После панихиды по С.С. Аверинцеву 21 апреля 2004 г., на которой Михаил Леонович и я стояли у самых дверей и вместе вышли, я попросила его дать интервью студентам-классикам. Студенты слушали мой спецкурс по истории изучения античности в России XX в., и такие беседы-интервью с филологами-классиками старших поколений входили в условия зачета. Я понимала, что едва ли следующему курсу выпадет удача поговорить с Михаилом Леоновичем. Думаю, он тоже это понимал, и сразу согласился. Беседовали с Гаспаровым две студентки, Юля Вольфман, которая сейчас учится на 5 курсе <Юля Вольфман трагически погибла 20 октября 2006 года — прим. ред.>, и Аня Пастушкова, уже окончившая в этом году университет. После интервью Михаил Леонович посетовал на то, что студентам придется мучаться с расшифровкой и предложил приготовить для них ответы на вопросы письменно. Получилось два варианта, друг от друга отличных: расшифровка интервью и ответы на список вопросов, которые М. Л. сгруппировал по своему усмотрению, так что получились связные воспоминания. Каждый вариант имеет свои достоинства. В первом привлекателен сам диалог разных поколений, спонтанность ответов — то, что иначе как живостью не назовешь. А по вопросам «невпопад» хорошо видно, что изменилось в дисциплине и отношении к ней за полвека. Во втором меньше случайного и больше сюжетов, уже излагавшихся в автобиографических частях «Записей и выписок» и в ответах на анкету, составленную Н. С. Автономовой. Однако многое изложено подробней и с новыми деталями, которые Михаил Леонович припомнил уже после интервью. В расшифровку интервью были внесены минимальные исправления и минимальные комментарии, включающие имя, отчество и годы жизни упоминаемых учителей и коллег. Практика показывает, что такая элементарная информация небесполезна для младших в цехе. Собственноручные ответы Михаила Леоновича печатаются по его тексту, переданному студентам «для зачета», и тоже снабжены минимальными комментариями.
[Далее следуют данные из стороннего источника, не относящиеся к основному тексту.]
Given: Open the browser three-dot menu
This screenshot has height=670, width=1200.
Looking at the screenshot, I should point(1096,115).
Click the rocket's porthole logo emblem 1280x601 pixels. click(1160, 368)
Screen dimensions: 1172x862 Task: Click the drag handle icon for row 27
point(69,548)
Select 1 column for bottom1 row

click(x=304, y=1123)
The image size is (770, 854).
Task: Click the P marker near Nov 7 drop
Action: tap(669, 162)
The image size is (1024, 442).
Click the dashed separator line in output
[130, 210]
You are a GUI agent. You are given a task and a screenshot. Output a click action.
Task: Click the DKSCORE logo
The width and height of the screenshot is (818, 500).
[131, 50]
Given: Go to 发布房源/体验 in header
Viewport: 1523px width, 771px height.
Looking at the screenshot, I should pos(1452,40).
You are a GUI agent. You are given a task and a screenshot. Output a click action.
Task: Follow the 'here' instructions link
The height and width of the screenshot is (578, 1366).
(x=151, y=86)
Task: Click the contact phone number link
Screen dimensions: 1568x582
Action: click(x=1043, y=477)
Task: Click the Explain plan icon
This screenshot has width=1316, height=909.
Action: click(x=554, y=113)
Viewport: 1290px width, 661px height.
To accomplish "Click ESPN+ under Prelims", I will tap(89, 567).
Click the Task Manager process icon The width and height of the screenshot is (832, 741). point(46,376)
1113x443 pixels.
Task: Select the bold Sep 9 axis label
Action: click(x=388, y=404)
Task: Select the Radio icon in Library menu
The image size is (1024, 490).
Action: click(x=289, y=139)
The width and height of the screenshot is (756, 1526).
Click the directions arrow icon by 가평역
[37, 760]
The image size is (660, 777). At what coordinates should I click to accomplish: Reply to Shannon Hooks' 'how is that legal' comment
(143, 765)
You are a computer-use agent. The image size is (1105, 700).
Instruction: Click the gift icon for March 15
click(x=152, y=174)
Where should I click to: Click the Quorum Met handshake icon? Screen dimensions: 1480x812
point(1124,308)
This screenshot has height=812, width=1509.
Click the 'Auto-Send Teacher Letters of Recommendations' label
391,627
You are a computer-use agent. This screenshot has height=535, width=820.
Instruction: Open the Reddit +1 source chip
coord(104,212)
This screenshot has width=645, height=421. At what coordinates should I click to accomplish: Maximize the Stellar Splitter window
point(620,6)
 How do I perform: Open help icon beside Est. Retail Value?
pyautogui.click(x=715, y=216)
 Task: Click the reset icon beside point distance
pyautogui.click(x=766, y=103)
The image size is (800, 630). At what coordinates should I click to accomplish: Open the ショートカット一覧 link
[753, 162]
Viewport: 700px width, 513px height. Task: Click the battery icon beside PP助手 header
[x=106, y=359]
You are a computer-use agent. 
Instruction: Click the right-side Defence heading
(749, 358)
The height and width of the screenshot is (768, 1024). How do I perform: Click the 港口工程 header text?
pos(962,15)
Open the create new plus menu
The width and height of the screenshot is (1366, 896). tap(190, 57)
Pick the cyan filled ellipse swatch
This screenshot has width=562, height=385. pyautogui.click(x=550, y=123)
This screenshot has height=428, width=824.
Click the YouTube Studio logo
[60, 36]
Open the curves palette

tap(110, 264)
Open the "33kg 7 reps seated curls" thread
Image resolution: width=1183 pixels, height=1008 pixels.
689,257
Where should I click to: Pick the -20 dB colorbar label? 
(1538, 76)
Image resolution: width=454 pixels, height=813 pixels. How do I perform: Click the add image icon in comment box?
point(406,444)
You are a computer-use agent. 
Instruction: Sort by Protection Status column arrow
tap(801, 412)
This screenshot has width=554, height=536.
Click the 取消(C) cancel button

— Чем Вы руководствовались в выборе темы в Институте мировой литературы?
— Чтобы тема была похожа на модные слова. Модные слова менялись, сейчас я слету не все их вспомню. Одно время должно было упоминаться слово «концепция», в другое время — другие. Главная забота была маскировать и делать вид, что это не сборник бессвязных статей, а коллективный труд. Сейчас такие проблемы устарелыми кажутся или еще нет?
— Думаю, нет. Сейчас свои модные слова.
— Это я замечал.
— Что Вы можете сказать о Вашем секторе в ИМЛИ?
— Соболевский формировал сектор по одному твердому принципу: чтобы люди были нескучные, поэтому из всех остальных секторов ИМЛИ на нас смотрели с безумной завистью. Но качество научной работы от этого несколько страдало, потому что нравственные добродетели с интеллектуальными добродетелями не всегда совмещаются.
— В МГУ кафедра называется «классическая филология» — именно филология, — а у нас, например, «античная культура». Существует ли «классическая филология», или следует говорить о более или менее общей науке об античности? Считается, что в нее должен включаться весь комплекс наук об античности.
— А это уже тяжелая проблема — нащупывание золотой середины между крайностями, которых все равно не вместить. И нащупывание золотой середины — это, к сожалению, не наука, а искусство. Так что все зависит от того, кто командует кафедрой и нащупывает направление, причем это не только нас касается. Я только что был на большой конференции при кафедре славистики в американском университете, кафедра хорошая, руководитель — замечательный ученый, очень занят: борется, чтобы кафедра оставалась кафедрой славянской филологии и не становилась кафедрой славянской культуры. Какие перекосы при той или другой формулировке возникать могут, Вы по собственному опыту представлять можете.
— Скажите, среди всех тем, которые Вы изучали, какая Ваша любимая тема или автор?
— Гораций.
— Оды или всё?
— Да, честно говоря, оды, хотя писал я про «Поэтику».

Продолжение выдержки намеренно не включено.